M. [M] souligne de son côté que la saisine d’un second CRRMP s’impose.
Appréciation de la Cour
L’article L. 461-1 du Code de la sécurité sociale dispose que peut être également reconnue d’origine professionnelle une maladie caractérisée non désignée dans un tableau de maladie professionnelle lorsqu’il est établi qu’elle est essentiellement et directement causée par le travail habituel de la victime et qu’elle entraîne le décès de celle-ci ou une incapacité d’un taux évalué dans les conditions mentionnées à l’article L. 434-2 et au moins égal à un pourcentage déterminé, qui est actuellement de 25 %. Lorsque la maladie n’est pas désignée dans un tableau de maladies professionnelles, la caisse primaire reconnaît l’origine professionnelle de la maladie après avis motivé d’un comité régional de reconnaissance des maladies professionnelles au vu d’un taux d’IPP prévisible.
L’existence d’un taux d’IPP de 25 % n’est donc pas une condition de saisine du CRRMP, qui devra lui-même se prononcer sur ce taux, mais une condition de reconnaissance du caractère professionnel de la maladie.

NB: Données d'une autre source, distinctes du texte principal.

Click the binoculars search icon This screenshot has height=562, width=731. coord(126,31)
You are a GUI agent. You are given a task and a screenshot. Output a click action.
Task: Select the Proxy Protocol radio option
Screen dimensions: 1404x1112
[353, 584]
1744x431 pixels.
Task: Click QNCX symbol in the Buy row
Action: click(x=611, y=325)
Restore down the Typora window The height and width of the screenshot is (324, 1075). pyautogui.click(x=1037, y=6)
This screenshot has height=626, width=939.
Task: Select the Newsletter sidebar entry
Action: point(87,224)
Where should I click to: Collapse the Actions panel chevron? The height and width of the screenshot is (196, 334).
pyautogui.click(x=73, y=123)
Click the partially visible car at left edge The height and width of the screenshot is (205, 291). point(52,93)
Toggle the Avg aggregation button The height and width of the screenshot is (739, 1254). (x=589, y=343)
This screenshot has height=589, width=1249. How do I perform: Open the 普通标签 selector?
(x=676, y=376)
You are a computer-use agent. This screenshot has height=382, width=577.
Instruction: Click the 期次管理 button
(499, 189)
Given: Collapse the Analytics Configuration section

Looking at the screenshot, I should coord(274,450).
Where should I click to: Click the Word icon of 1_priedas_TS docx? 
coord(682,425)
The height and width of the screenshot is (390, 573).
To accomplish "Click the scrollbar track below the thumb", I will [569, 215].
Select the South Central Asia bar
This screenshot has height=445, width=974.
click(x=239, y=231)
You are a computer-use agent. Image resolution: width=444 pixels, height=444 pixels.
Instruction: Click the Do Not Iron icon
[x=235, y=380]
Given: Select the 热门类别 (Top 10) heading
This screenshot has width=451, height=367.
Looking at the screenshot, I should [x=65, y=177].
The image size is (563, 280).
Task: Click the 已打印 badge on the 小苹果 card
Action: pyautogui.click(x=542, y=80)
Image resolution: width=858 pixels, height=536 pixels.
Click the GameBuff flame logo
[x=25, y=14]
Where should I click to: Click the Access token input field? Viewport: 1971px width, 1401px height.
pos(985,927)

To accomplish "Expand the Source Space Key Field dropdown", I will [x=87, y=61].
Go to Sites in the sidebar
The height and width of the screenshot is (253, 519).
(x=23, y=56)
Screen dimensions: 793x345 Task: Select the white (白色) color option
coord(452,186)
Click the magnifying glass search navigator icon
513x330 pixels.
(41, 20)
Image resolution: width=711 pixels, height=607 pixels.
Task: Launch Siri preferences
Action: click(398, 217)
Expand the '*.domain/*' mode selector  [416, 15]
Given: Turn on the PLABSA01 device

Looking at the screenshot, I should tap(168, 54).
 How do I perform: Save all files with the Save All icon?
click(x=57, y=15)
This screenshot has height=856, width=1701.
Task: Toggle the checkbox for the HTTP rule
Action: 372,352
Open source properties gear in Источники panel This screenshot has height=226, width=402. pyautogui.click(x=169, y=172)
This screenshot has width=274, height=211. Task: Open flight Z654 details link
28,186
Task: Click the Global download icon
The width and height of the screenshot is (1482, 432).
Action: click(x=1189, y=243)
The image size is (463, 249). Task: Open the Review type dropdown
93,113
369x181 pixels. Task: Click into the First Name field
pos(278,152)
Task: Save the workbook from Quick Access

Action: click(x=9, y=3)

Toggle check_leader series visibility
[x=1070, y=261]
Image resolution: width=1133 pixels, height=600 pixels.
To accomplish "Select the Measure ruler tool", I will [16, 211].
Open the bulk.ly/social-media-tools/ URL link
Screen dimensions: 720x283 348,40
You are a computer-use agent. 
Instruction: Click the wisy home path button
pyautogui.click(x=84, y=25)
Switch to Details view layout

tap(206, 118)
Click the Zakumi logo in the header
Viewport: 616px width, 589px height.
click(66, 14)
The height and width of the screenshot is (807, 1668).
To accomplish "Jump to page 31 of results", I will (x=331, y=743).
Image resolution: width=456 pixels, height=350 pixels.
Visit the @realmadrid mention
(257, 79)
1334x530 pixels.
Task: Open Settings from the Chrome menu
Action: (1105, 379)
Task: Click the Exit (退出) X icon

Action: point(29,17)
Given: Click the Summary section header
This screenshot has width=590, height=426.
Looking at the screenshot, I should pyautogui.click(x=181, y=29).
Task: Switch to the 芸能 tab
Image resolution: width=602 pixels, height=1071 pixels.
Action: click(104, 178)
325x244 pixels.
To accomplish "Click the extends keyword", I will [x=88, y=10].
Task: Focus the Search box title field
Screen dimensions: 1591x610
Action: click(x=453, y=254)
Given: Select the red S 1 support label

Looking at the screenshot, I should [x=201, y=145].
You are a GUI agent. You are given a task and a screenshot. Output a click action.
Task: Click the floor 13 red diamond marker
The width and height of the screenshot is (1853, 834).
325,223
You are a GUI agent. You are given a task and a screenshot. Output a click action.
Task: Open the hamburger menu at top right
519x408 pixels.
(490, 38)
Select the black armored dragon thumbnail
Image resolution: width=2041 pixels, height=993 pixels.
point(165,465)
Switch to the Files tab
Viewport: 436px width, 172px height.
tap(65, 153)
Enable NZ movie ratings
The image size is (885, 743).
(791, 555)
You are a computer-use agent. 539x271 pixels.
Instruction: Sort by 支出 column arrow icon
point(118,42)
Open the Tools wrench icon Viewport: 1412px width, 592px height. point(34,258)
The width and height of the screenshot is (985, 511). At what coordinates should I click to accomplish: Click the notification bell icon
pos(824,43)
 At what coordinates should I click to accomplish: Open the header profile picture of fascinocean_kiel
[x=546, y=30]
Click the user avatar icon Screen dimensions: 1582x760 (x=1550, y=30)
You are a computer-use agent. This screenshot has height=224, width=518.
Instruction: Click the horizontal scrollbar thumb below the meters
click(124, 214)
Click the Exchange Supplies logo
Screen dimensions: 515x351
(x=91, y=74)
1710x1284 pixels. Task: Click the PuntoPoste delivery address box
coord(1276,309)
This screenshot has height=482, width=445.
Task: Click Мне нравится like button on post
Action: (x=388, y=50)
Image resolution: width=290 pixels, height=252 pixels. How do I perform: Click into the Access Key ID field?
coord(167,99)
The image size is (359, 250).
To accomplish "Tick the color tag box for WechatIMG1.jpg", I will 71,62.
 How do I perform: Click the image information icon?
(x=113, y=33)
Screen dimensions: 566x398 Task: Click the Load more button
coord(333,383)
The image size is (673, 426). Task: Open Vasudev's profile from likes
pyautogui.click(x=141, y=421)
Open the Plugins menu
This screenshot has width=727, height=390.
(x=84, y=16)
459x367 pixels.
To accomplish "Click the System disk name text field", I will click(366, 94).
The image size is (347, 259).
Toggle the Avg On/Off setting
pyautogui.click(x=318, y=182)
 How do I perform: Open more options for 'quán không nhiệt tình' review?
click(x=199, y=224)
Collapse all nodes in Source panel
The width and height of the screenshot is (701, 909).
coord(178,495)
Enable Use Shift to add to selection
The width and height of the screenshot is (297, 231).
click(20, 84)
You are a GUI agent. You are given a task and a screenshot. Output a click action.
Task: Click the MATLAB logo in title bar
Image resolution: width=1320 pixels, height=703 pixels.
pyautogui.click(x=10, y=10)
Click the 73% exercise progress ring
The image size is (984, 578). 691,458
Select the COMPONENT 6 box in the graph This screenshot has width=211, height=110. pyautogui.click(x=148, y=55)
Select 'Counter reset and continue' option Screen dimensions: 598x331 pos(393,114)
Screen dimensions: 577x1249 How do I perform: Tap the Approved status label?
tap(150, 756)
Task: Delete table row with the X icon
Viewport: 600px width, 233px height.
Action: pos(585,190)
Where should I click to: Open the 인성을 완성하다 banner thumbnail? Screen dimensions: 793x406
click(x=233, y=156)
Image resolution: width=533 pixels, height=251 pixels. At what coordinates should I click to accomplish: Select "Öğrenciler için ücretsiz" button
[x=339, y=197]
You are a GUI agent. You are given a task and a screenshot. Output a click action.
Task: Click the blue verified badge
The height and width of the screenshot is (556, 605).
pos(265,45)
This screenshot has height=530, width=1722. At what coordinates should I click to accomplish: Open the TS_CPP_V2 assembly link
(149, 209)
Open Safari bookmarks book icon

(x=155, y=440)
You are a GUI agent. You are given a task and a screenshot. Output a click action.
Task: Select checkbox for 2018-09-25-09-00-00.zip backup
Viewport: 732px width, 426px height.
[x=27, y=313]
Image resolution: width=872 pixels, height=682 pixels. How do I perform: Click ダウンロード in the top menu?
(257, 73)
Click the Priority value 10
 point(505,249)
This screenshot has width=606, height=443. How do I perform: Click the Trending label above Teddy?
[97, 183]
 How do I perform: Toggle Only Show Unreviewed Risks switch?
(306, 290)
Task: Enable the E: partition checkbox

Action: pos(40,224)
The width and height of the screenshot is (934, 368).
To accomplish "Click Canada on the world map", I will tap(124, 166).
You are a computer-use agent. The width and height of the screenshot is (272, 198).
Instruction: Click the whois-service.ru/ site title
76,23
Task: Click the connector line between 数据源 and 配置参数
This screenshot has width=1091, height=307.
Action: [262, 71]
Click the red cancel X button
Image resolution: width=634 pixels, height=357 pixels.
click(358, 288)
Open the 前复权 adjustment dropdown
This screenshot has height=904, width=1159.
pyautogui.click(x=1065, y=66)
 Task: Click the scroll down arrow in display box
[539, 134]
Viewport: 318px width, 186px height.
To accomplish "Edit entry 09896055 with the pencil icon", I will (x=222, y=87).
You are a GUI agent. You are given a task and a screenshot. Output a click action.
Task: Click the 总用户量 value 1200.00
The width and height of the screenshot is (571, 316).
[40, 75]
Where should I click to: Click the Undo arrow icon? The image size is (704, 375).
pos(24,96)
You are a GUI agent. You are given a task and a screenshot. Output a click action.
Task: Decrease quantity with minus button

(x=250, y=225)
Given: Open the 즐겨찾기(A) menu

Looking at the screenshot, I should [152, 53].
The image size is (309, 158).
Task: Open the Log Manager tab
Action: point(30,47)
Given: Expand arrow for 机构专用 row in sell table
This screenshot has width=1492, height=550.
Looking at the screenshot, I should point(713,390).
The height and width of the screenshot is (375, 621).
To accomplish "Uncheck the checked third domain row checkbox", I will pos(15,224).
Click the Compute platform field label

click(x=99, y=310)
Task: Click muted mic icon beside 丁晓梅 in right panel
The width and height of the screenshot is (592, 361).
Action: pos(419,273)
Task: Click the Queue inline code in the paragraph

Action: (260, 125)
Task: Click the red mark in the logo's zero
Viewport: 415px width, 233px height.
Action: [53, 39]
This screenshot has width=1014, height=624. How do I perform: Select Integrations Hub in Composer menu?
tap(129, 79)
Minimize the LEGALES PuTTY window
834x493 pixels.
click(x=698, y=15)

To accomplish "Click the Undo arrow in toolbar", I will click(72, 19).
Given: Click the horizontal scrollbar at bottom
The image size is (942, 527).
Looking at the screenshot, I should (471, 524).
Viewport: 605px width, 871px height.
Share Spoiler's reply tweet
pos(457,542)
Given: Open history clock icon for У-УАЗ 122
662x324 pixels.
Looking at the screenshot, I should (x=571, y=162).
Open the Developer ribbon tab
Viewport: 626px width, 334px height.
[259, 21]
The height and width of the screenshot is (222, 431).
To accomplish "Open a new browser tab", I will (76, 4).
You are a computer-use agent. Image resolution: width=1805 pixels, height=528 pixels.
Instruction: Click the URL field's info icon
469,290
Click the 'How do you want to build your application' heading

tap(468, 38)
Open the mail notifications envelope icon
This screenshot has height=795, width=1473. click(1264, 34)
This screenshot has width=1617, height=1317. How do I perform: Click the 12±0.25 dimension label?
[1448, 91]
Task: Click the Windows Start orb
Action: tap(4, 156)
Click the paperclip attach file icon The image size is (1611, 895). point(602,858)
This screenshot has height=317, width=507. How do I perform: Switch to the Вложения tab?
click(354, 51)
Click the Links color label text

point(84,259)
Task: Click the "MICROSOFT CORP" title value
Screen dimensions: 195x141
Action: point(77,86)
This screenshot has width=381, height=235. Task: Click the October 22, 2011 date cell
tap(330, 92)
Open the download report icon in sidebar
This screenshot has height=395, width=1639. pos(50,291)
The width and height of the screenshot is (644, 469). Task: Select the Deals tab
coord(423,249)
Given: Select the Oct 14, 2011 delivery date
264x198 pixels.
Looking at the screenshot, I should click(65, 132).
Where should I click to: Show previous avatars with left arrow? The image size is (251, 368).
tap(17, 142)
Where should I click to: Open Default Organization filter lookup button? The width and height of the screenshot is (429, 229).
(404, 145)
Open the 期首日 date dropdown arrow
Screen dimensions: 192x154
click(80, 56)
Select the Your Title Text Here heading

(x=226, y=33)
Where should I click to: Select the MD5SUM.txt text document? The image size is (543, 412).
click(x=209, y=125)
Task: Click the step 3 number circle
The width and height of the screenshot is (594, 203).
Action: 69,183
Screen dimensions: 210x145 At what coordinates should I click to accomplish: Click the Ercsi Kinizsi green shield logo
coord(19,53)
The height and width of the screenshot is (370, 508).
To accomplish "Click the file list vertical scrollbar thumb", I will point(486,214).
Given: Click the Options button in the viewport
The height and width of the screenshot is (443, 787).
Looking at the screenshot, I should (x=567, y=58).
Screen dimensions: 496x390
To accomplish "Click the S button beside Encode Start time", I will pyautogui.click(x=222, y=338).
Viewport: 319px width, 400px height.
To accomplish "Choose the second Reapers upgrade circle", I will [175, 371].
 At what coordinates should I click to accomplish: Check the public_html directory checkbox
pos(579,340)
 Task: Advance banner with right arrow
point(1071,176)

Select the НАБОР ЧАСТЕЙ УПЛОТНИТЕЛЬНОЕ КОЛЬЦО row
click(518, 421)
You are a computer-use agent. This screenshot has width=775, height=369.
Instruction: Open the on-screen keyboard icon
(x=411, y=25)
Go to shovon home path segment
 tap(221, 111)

En outre, l’article R. 142-17-2 du Code de la sécurité sociale dispose que lorsque le différend porte sur la reconnaissance de l’origine professionnelle d’une maladie dans les conditions prévues aux sixième et septième alinéas de l’article L. 461-1, le tribunal recueille préalablement l’avis d’un comité régional autre que celui qui a déjà été saisi par la caisse en application du huitième alinéa de l’article L. 461-1. Le tribunal désigne alors le comité d’une des régions les plus proches.
Ainsi, la saisine d’un CRRMP s’impose également au juge du fond dans le cadre d’un débat sur la faute inexcusable lorsque le caractère professionnel de la maladie reconnu après avis d’un comité régional est contesté par l’employeur en défense à l’action en reconnaissance de sa faute inexcusable : le juge doit, avant de statuer sur l’existence d’une telle faute, recueillir l’avis d’un second comité (Civ., 2ème 6 oct. 2016, n° 15-23.678, Bull. 2016, II, n° 219 ; – 17 mars 2011, n° 10-15.145, Bull. II, n° 74 ; – 16 déc. 2011, n° 10-26.075).
Par suite, il convient, avant-dire droit, d’ordonner la saisine du comité régional de reconnaissance des maladies professionnelles de la région Bourgogne Franche-Comté dans les conditions précisées au dispositif ci-après.
Dans cette attente, l’ensemble des demandes et les dépens seront réservés.
PAR CES MOTIFS:
Statuant par mise à disposition au greffe, par arrêt contradictoire, avant dire droit,
Ordonne la saisine du comité régional de reconnaissance des maladies professionnelles de Bourgogne Franche-Comté qui devra donner son avis sur la reconnaissance de la maladie constatée par certificat médical initial du 20 janvier 2020 dont souffre M. [M], ancien salarié de la société [8], au titre de la législation professionnelle, et dire, après avoir fixé son taux d’incapacité permanente, s’il existe un lien direct et essentiel de causalité entre la maladie et le travail habituel de la victime ;
Enjoint la caisse primaire d’assurance maladie du Loiret de communiquer le dossier complet incluant les éventuelles observations des parties au dit comité ;
Dans cette attente,
Réserve l’ensemble des demandes et les dépens ;
Renvoie l’affaire à une audience ultérieure à fixer après le dépôt de l’avis du comité.